= Beginning of Section =

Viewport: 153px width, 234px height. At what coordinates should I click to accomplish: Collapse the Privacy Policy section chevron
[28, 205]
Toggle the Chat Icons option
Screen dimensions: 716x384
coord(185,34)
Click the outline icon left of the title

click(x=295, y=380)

= End of Section =

A faithful transcription of all the material is what this exercise calls for.

OUTPUT FOR THIS TASK:
Viewport: 153px width, 234px height. At what coordinates should I click to accomplish: Collapse the Privacy Policy section chevron
[28, 205]
Toggle the Chat Icons option
Screen dimensions: 716x384
coord(185,34)
Click the outline icon left of the title

click(x=295, y=380)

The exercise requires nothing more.